DOCUMENT EXTRACT:
○ ○ ○ ○ ○ ○ ○
Thursday, May 31, 2018

Movie Review: "The Rider" (2017)

Director: Chloé Zhao
Year: 2017
Rating: R
Running Time: 1 hour, 44 minutes

After a dangerous head injury, a competitive bronco rider examines his life and must come to terms with what his future holds.
"I heard you had that touch. Now I finally get to see it." (Image Source)
It's hard to give up on your dreams, but sometimes life has other plans. "The Rider" is written, directed, and produced by Bonnie Award winner Chloé Zhao. This is her second feature-length film, her first being "Songs My Brother Taught Me." It stars real-life cowboys and rodeo competitors and is a fictional story based on true events. Brady, Tim, and Lilly Jandreau play on-screen family Brady, Wayne, and Lilly Blackburn. Brady had been an up-and-coming star in the bronco riding rodeo circuit, but a severe head injury stopped his rise in the rodeo world. His injury even made him suspend his day job of training horses. Brady must now find a new way to occupy his time and earn a living, or risk his health and go back to doing the thing he loves that gives him purpose.
"Metal's strong, it's supposed to not break. He'll be fine." (Image Source)
○ ○ ○ ○ ○ ○ ○
Data items:
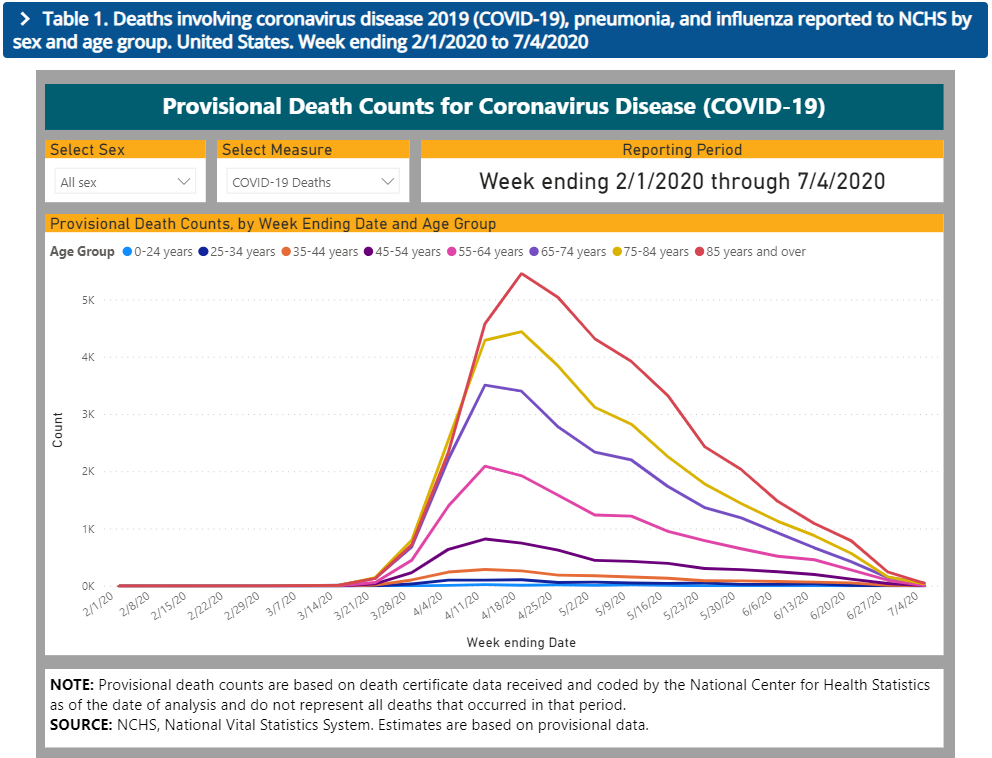Select the 25-34 years legend marker
The height and width of the screenshot is (758, 992).
coord(204,252)
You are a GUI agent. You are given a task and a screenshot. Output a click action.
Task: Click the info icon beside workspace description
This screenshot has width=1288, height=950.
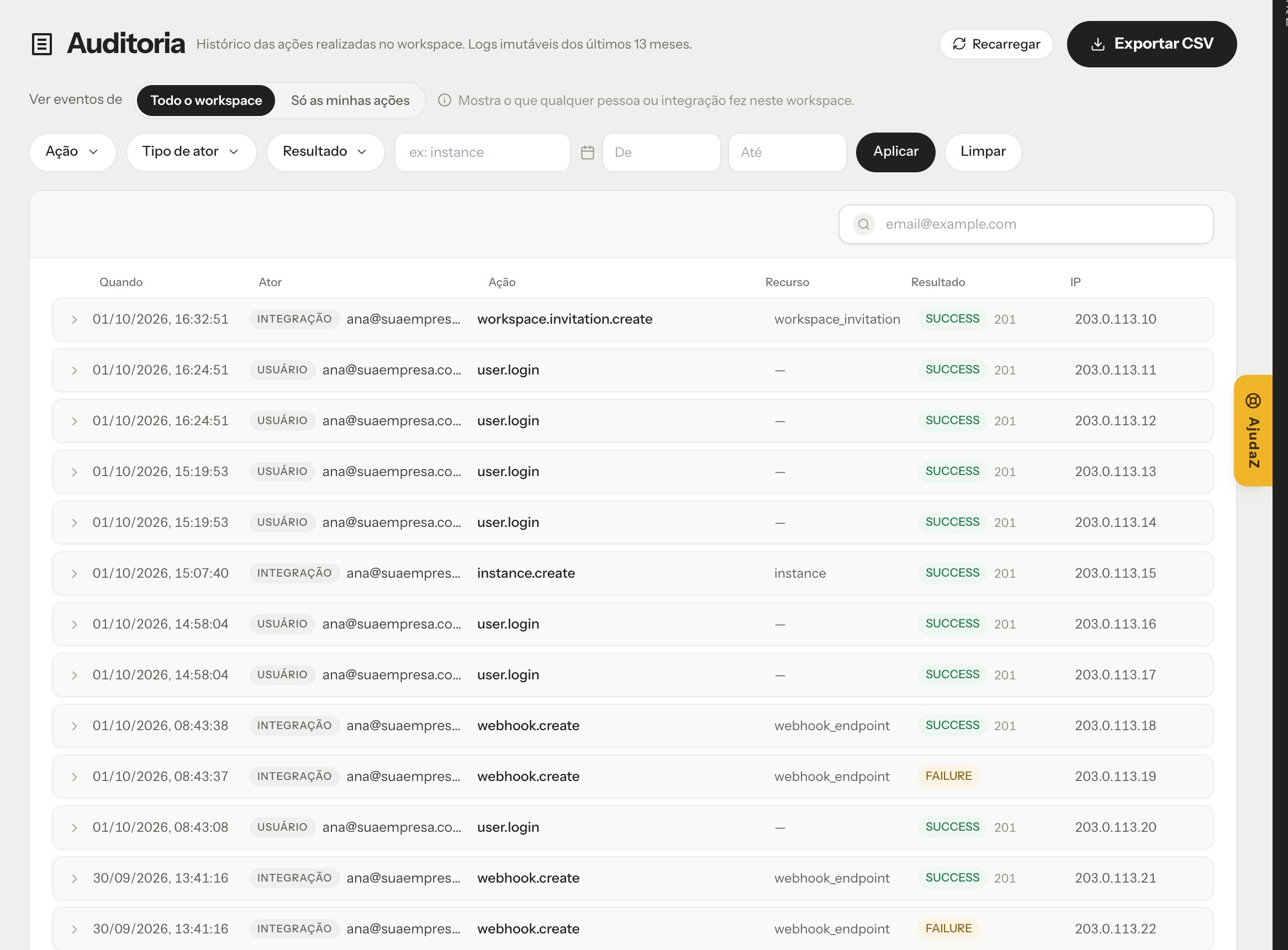click(x=445, y=100)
○ ○ ○ ○ ○ ○ ○
In the movie review, what is named as Chloé Zhao's first feature-length film?

EXERCISE SOLUTION:
"Songs My Brother Taught Me."